What to produce: Convert the material from the line containing "Given: Open the bookmarks menu icon" through the line containing "Looking at the", both included, into a Markdown table with the columns Row and Line text. Give each line its own numbered row and omit blank lines.

Records provided:
○ ○ ○ ○ ○
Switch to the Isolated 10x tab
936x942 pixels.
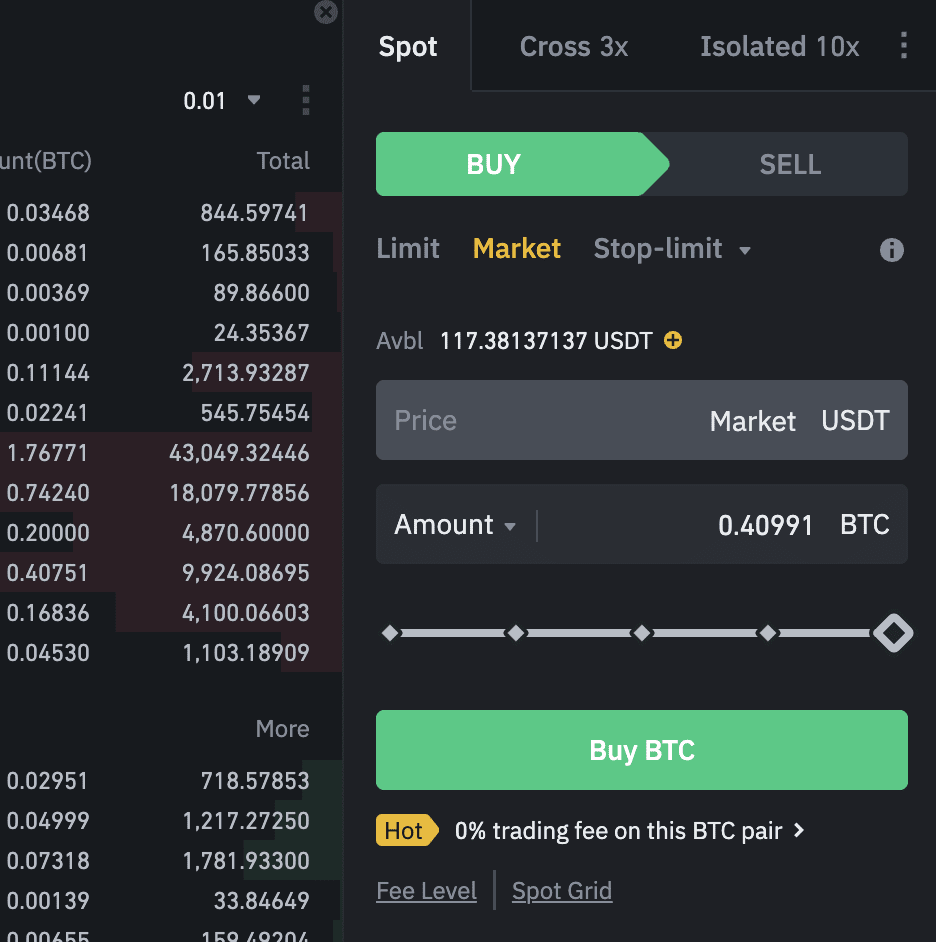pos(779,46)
○ ○ ○ ○ ○
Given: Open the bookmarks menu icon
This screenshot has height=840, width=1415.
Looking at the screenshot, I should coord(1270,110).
○ ○ ○ ○ ○
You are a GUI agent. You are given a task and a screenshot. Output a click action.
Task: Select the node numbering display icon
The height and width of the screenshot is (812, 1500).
○ ○ ○ ○ ○
Full solution:
| Row | Line text |
|---|---|
| 1 | Given: Open the bookmarks menu icon |
| 2 | This screenshot has height=840, width=1415. |
| 3 | Looking at the screenshot, I should coord(1270,110). |